Comparing ourselves to others is like having a low battery. It’s the sign that we’re not guarding our hearts. It’s the sign that we need to do something different. We need to turn our attention elsewhere, change what we’re exposing ourselves to, or put some things on do not disturb. In the same way that a low battery is a sign to charge it, what if comparing became your signal to focus on the God who loves you so much?
Celebrate what you do have. Instead of filling your heart with comparison, fill it with the celebration for all the things you do have! The things that you’re thankful for, the things you like about yourself, the good in your life.

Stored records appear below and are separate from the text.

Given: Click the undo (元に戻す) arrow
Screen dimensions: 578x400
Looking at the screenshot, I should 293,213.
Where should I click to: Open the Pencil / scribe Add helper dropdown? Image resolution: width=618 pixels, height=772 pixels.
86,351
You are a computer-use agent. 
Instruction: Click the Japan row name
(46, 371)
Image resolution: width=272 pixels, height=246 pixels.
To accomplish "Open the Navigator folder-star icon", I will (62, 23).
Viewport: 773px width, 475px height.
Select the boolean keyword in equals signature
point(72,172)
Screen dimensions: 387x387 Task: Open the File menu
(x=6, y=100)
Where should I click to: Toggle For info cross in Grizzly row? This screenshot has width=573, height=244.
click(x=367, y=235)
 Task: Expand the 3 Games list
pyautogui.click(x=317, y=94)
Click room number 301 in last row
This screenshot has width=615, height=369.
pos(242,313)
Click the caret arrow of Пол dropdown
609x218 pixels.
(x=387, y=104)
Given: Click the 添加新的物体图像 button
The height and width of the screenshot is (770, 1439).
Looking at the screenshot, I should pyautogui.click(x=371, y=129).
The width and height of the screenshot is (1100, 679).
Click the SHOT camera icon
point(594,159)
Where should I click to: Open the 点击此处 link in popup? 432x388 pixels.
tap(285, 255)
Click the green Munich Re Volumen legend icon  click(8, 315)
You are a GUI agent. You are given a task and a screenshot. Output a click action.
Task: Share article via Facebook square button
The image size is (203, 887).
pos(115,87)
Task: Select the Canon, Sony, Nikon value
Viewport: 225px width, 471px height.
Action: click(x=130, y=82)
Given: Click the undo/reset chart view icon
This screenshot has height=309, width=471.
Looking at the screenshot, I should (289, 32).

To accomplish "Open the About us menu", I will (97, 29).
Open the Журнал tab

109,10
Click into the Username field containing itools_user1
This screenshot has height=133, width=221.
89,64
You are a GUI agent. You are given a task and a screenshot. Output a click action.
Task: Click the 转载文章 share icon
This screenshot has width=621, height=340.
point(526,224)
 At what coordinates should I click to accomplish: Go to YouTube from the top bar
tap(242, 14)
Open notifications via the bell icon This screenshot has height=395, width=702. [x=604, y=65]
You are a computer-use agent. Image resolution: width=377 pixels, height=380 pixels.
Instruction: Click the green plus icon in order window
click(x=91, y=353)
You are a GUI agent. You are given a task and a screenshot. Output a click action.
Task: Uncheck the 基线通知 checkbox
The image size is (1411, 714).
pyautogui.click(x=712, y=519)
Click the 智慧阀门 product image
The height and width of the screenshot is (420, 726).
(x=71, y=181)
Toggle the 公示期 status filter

In fact, focusing every day on the way God sees you is a great place to start! A great way to do that is to read Scripture focused on what God says about you. When you’re tempted to compare, fill that space in your heart with something better! Fill it with things that remind you of the truth that God doesn’t compare you to others.
LANDING
1 MINUTE
Every single one of us struggles with comparison in different areas of our lives. The good thing is that we don’t have to struggle alone! One of the reasons we have small groups is to give you a place to talk about these things and become more aware of them.
So, I hope you’ll open up about how you may be struggling to break free from comparison with your group today. And I hope you don’t compare the way you answer the questions to the way that someone else does! Let’s be safe people to be honest with each other in group.
As you do, I want you to think about this question: What’s one area of my life where I tend to compare myself to others?